Insbesondere können folgende Punkte nicht Gegenstand des Überprüfungsverfahrens sein:
– die angeblich unzureichende Begründung (R 6/11; s. auch R 1/08, R 19/11, R 5/13, R 1/15, R 8/15, R 7/16), sofern sie keinen schwerwiegenden Verstoß gegen Art. 113 EPÜ darstellt
– ein angeblicher Verstoß gegen Art. 114 EPÜ in Verbindung mit R. 116 (1) und (2) EPÜ oder R. 101 EPÜ und R. 99 (2) EPÜ (R 14/09)

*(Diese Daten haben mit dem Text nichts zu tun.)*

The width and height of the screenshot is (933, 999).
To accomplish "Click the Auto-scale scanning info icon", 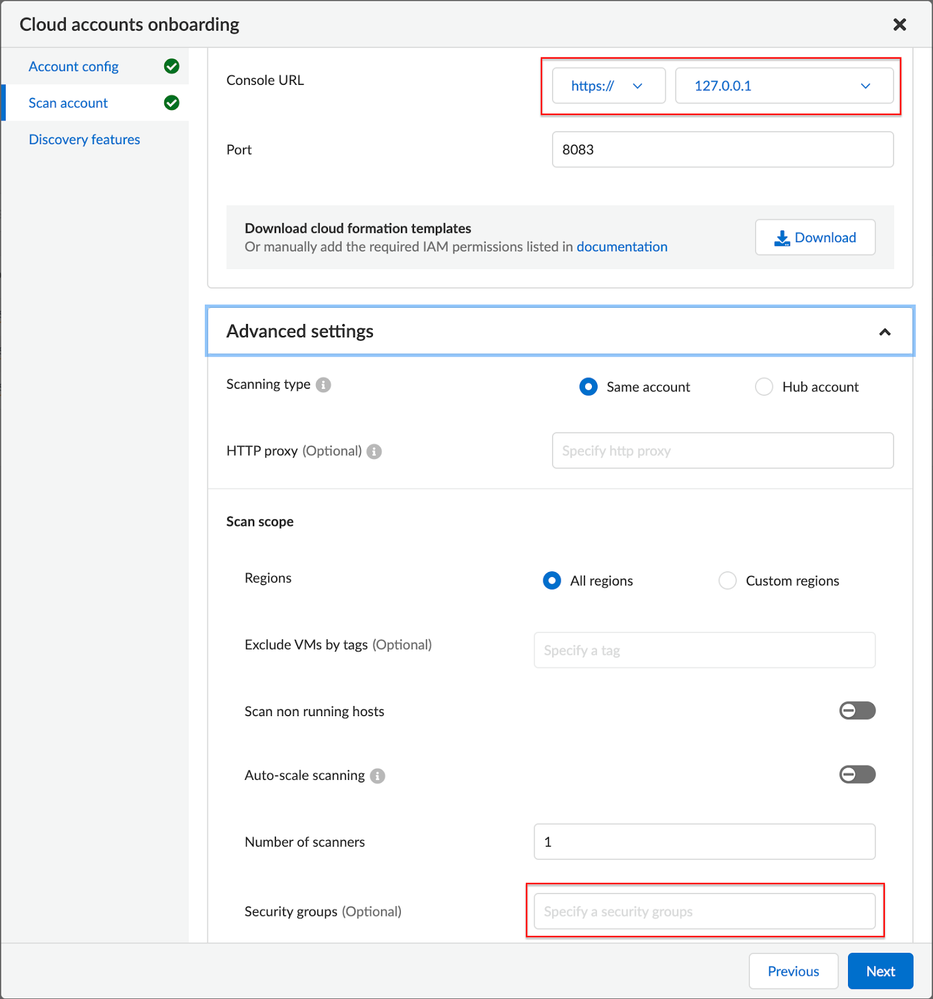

– die Weigerung, die Aufzeichnung der mündlichen Verhandlung zu gestatten, die Verwendung einer anderen, gleichbedeutenden Terminologie statt der im EPÜ verwendeten in der mündlichen Verhandlung oder die unterbliebene Validierung der Niederschrift am Schluss der mündlichen Verhandlung (R 17/09)
– die angeblich mangelhafte Führung des Verhandlungsprotokolls, die angebliche Unzuständigkeit für die Entscheidung über den Ausschluss von der Akteneinsicht oder das angebliche Nichtverstehen des Vorbringens eines Beteiligten (R 20/09, R 7/17)
– die angebliche Verletzung des Art. 6 EMRK (R 1/16, R 18/09), sofern sie nicht mit einem schwerwiegenden Verstoß gegen Art. 113 EPÜ einhergeht (s. G 3/08 date: 2010-05-12, ABl. 2011, 10 zur allgemeinen Geltung prozessualer Grundrechte in Verfahren vor dem EPA)
– die angebliche Verletzung des Vertrauensschutzes (R 13/11, R 1/16)
– die angeblich fehlerhafte Umkehr der Beweislast (R 21/10)
– der angeblich völlig irrationale Charakter der Entscheidung ("Wednesbury unreasonableness", R 19/11)
– die angeblich unzureichende Zeit, die für die mündliche Verhandlung eingeräumt wurde (R 2/12 date: 2012-10-17)
– die angebliche Verletzung des rechtlichen Gehörs in Bezug auf einen anderen Beteiligten (R 5/14)
– das angeblich mangelnde technische Verständnis eines Kammermitglieds, sodass die Kammer nicht wie in Art. 21 (4) a) EPÜ vorgeschrieben mit zwei "technisch qualifizierten Mitgliedern" besetzt gewesen sei (R 3/12)
– ein angeblicher Verstoß gegen Art. 4 (3) EPÜ oder gegen Art. 11 VOBK 2007, Art. 15 (4) VOBK 2007 und Art. 20 VOBK 2007 (R 9/14).
– ein angeblicher Verstoß gegen Art. 15 (5) und 15 (6) VOBK 2007, sofern er nicht mit einem schwerwiegenden Verstoß gegen Art. 113 EPÜ einhergeht und sofern kein schwerwiegender Verfahrensmangel nach Art. 112a (2) d) EPÜ in Verbindung mit R. 104 b) EPÜ vorliegt (R 7/14; s. auch R 10/08)
– ein angeblicher Verstoß gegen Art. 20 (1) VOBK 2007 (R 7/13)
– ein angeblicher Verstoß gegen Art. 114 EPÜ, Art. 13 VOBK 2007 oder mangelnde Unparteilichkeit (R 10/14)
– ein angeblicher Verstoß gegen den Grundsatz der Verfahrensökonomie (R 1/16)
– eine möglicherweise fehlerhafte Anwendung einer Regel aus der VOBK 2007, außer wenn nachgewiesen wird, dass aus diesem Fehler ein schwerwiegender Verfahrensverstoß im Sinne von Art. 112a (2) EPÜ (R 3/17) hervorgeht.
R. 106 EPÜ impliziert, dass nur Verfahrensmängel, die einer Beschwerdekammer zuzurechnen sind, nach Art. 112a EPÜ überprüft werden können. Verfahrensmängel im erstinstanzlichen Verfahren können daher nicht Gegenstand eines Überprüfungsantrags sein (R 20/10, R 8/11; s. auch R 19/12 vom 12. April 2016 date: 2016-04-12, R 3/16).